GIVEN TEXT:
[Start of section]

One night, while bathing at a quiet beach where bio-luminescent plankton sparkled like stars beneath the surface, he tried to convince me to swim 5km out to sea to see a ship wreck and coral reef. He promised there would be even more stars under the sea there too. Nervous about navigating in the open ocean at night, I declined, but he just shrugged his shoulders and took off swimming. I expected not to see him again until he wanted to be seen again, so it both surprised and amazed me when he reappeared at the beach shortly after he tried to get me to swim with him. As he stood dripping and breathless in front of me, he presented a wet mesh bag full of the “treasures” that he had found by the wreck and reef during his swim. I admired his impressive feat and he told me to pick something from his bag of treasures to keep. While people like Ulli may not have a lot of wealth or worldly possessions, they always have something to give.
I fingered through the collection of mostly rocks and sea glass before landing on a small stone that caught my eye. At first blush it was unassuming round grey rock, but was pock-marked with little white craters making it look like it was covered in lace. “I’ll take this one” I declared while Ulli nodded in approval. For whatever reason, I still have that rock to this day. It sits on a small trinket shelf and makes me smile when I pick it up.
During my last night out in Léogâne, Ulli joined us at our favorite post-work hangout and to my delight, even bought me a beer for the road. I thanked him and asked that he pose for a picture with me so I could remember him by it. As the shutter clicked, he planted a big, wet, sweaty kiss on my cheek causing me to wrinkle my nose for the picture. In the years following, he would often post that picture of the two of us on my Facebook wall for my birthday which always made me laugh.

[End of section]

REQUIREMENT: From the account of Ulli above, write out word for word everything from "I fingered through" down to "pick it up.".

RECORDED INFORMATION:

[Start of section]

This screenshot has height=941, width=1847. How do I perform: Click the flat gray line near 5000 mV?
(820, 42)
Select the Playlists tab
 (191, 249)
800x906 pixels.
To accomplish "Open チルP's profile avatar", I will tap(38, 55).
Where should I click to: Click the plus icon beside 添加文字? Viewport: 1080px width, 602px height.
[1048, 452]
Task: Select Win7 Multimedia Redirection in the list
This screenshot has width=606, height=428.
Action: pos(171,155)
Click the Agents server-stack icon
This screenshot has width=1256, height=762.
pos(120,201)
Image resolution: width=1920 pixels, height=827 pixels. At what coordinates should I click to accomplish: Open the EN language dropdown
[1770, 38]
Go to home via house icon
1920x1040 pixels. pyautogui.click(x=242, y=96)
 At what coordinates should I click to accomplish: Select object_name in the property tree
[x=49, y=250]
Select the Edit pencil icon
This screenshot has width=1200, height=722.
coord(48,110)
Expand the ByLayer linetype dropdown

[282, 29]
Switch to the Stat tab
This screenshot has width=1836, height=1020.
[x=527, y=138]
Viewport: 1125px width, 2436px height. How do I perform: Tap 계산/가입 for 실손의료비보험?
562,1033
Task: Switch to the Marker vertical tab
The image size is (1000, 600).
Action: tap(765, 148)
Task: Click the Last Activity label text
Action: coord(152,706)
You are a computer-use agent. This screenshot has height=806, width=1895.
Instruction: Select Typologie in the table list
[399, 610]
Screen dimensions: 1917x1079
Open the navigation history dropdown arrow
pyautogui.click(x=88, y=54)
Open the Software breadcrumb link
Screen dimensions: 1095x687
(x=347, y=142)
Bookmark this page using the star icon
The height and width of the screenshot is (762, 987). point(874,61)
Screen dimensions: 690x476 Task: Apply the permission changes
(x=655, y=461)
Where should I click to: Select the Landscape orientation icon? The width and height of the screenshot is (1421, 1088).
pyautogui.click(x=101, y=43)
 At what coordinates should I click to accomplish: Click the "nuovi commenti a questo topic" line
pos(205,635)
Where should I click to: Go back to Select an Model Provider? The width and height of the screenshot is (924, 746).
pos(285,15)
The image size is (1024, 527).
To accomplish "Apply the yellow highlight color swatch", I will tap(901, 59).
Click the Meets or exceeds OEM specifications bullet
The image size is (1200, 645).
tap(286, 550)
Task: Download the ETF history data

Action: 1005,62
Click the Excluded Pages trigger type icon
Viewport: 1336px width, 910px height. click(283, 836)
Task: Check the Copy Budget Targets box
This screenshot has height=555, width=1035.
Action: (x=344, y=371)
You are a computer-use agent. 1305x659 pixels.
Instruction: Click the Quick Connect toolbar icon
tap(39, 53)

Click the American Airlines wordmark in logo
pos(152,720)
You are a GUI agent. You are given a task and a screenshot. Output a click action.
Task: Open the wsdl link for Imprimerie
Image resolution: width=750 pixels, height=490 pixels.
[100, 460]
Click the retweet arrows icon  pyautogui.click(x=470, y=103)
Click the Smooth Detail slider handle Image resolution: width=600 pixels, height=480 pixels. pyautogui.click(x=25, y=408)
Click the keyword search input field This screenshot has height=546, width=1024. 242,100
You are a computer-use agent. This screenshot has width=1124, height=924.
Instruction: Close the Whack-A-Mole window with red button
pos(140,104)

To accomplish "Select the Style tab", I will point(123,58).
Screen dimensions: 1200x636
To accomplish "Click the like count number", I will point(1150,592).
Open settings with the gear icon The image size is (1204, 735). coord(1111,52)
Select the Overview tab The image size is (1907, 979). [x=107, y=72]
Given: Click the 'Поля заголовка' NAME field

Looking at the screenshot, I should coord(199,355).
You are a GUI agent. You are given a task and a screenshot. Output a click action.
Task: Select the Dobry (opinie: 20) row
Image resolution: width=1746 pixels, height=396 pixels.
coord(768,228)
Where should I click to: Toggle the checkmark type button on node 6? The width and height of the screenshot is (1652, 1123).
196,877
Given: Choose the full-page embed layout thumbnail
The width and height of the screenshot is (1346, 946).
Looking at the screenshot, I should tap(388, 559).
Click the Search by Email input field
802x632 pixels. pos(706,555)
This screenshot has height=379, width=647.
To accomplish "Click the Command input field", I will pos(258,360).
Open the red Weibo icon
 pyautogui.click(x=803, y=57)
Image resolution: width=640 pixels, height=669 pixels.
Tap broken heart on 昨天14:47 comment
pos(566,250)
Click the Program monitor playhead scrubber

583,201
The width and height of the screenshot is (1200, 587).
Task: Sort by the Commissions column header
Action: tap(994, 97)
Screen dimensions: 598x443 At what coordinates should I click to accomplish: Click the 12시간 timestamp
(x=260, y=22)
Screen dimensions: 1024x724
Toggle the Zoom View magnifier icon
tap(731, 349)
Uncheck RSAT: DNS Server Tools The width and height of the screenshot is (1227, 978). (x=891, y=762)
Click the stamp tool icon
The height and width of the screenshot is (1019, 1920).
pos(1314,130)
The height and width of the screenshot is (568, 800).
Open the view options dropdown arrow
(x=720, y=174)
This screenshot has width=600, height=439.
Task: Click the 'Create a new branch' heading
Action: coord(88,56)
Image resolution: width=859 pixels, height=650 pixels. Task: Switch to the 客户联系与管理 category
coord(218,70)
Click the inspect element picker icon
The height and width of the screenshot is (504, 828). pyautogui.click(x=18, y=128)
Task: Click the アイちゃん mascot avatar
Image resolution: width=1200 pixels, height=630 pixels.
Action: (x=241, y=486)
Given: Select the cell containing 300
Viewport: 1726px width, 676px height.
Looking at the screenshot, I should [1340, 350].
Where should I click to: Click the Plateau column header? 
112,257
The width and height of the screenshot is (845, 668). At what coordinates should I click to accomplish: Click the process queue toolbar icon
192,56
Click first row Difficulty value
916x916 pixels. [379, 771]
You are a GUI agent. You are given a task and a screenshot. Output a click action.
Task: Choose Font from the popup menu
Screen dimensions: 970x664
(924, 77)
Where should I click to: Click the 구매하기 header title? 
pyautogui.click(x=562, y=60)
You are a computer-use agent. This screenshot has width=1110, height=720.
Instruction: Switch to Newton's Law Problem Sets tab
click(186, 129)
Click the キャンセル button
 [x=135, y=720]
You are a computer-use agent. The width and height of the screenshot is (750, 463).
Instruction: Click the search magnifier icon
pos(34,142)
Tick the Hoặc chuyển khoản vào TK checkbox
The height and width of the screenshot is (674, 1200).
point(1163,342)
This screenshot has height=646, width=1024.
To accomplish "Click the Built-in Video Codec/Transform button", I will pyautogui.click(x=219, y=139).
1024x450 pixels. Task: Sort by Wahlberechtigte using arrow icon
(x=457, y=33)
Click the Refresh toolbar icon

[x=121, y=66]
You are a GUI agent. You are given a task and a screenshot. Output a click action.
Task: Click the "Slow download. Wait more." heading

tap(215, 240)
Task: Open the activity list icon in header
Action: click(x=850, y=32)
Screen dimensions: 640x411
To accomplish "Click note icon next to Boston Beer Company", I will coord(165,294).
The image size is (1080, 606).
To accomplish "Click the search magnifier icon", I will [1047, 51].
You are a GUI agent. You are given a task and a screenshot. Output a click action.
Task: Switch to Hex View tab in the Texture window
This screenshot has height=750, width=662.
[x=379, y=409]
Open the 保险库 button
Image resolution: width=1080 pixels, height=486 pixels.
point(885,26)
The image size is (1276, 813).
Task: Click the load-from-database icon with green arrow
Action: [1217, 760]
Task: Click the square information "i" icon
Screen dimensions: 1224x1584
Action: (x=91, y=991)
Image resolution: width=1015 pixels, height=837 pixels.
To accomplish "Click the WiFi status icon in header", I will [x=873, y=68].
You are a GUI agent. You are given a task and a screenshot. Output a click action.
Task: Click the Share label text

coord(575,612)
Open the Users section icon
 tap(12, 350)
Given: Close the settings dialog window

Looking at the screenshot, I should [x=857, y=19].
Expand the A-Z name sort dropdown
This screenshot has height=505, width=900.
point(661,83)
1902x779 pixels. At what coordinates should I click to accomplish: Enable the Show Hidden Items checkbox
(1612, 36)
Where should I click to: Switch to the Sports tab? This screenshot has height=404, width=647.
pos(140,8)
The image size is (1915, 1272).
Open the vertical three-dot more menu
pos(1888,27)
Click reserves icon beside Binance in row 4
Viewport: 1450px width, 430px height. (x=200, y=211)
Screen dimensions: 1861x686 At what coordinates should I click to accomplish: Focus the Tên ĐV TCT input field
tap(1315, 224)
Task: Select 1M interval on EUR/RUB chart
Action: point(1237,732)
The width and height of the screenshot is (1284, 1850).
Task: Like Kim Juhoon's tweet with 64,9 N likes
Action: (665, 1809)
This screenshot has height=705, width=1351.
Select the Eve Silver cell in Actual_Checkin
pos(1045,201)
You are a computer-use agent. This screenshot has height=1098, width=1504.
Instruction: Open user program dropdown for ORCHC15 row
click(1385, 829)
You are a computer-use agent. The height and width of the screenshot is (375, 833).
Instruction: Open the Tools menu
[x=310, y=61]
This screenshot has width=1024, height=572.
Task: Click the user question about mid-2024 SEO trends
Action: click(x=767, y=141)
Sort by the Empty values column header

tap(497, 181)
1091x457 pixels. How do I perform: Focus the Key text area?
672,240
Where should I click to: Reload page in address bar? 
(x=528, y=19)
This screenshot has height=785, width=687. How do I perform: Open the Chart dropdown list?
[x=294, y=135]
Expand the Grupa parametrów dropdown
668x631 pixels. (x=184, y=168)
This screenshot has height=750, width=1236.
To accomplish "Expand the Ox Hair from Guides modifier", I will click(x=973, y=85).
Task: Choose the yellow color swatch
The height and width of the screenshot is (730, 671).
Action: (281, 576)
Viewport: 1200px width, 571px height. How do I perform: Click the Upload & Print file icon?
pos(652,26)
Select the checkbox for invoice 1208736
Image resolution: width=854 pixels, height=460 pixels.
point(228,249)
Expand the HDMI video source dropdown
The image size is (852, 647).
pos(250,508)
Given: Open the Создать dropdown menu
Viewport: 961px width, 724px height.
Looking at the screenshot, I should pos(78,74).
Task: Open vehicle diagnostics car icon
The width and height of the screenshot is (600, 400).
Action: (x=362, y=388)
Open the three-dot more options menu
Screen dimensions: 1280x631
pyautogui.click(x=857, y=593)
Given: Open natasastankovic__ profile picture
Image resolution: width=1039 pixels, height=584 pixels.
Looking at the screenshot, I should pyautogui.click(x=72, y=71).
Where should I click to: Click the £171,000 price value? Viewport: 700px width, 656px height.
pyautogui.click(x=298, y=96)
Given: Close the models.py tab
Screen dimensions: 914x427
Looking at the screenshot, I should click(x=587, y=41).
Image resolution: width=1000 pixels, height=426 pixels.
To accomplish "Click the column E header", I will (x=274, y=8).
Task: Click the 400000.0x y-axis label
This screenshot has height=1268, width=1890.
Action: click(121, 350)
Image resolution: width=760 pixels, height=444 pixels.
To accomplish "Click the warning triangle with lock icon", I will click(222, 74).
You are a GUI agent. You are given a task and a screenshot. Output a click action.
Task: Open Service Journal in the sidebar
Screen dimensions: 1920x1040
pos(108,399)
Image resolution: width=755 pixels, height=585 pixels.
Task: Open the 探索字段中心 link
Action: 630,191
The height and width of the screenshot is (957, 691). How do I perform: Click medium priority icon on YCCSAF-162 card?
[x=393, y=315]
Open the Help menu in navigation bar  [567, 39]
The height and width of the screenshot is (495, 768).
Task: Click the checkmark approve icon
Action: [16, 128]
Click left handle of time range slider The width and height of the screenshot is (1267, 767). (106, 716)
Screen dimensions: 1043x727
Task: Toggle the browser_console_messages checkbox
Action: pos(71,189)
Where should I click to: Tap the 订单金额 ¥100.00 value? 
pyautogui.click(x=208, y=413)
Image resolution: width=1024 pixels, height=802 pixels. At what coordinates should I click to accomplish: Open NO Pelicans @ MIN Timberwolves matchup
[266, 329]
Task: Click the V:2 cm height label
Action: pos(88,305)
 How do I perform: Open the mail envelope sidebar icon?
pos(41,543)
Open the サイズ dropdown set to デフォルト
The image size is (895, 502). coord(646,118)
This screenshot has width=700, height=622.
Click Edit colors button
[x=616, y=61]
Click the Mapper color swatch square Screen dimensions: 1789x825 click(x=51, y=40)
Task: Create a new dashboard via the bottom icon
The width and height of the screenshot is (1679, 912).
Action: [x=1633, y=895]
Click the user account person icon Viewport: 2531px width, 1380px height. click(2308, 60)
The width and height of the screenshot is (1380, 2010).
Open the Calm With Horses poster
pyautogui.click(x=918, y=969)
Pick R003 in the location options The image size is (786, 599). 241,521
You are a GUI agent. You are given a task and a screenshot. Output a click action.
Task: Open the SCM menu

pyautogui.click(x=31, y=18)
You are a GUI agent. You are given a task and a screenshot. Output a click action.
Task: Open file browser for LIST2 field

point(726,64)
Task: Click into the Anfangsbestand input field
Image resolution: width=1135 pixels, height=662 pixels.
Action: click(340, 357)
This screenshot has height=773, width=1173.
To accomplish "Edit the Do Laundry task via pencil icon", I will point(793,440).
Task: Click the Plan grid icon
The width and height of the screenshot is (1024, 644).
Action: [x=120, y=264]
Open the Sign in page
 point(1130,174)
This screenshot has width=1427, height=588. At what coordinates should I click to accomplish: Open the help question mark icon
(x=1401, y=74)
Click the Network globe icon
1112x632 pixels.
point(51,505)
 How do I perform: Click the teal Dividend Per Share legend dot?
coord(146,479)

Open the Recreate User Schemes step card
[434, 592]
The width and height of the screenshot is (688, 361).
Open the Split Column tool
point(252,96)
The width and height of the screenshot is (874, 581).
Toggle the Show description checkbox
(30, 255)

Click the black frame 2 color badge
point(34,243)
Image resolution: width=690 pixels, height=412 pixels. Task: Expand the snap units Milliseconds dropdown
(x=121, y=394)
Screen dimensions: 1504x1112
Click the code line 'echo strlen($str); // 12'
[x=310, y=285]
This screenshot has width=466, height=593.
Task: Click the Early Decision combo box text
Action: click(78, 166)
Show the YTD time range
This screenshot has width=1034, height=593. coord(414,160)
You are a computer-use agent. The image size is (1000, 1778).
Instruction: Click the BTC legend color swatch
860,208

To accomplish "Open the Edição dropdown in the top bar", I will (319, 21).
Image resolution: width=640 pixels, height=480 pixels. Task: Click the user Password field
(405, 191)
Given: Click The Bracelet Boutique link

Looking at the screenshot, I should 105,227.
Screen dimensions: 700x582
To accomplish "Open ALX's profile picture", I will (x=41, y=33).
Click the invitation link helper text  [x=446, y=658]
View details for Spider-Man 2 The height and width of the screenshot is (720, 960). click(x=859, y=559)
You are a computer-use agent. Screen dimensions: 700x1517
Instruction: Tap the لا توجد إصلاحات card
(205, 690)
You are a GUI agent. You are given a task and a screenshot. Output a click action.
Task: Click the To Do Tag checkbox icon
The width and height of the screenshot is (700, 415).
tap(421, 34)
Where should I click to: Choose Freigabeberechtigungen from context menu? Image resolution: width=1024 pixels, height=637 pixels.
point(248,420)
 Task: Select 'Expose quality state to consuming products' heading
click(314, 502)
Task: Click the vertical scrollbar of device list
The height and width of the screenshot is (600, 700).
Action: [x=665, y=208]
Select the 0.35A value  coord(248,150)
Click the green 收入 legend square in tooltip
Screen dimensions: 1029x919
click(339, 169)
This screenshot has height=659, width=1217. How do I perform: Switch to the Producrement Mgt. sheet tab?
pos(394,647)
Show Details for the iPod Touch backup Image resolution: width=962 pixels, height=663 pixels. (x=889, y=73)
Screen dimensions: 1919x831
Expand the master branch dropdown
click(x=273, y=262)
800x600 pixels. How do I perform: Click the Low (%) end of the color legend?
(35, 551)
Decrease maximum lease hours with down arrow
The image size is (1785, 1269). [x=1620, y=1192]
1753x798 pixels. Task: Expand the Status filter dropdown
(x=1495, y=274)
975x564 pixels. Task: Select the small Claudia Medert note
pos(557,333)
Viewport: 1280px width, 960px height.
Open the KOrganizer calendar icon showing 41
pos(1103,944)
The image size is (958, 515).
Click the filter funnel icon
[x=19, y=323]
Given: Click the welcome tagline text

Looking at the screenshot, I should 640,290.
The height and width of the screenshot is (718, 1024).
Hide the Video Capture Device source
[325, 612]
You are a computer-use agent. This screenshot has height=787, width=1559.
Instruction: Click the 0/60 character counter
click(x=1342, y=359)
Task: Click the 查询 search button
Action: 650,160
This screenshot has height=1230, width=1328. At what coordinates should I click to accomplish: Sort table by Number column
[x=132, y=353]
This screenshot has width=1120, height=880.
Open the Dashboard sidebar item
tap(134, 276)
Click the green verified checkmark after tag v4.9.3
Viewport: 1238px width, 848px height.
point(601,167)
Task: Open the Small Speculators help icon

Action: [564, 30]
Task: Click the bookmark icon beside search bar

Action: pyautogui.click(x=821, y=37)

[End of section]

EXERCISE RESPONSE:
I fingered through the collection of mostly rocks and sea glass before landing on a small stone that caught my eye. At first blush it was unassuming round grey rock, but was pock-marked with little white craters making it look like it was covered in lace. “I’ll take this one” I declared while Ulli nodded in approval. For whatever reason, I still have that rock to this day. It sits on a small trinket shelf and makes me smile when I pick it up.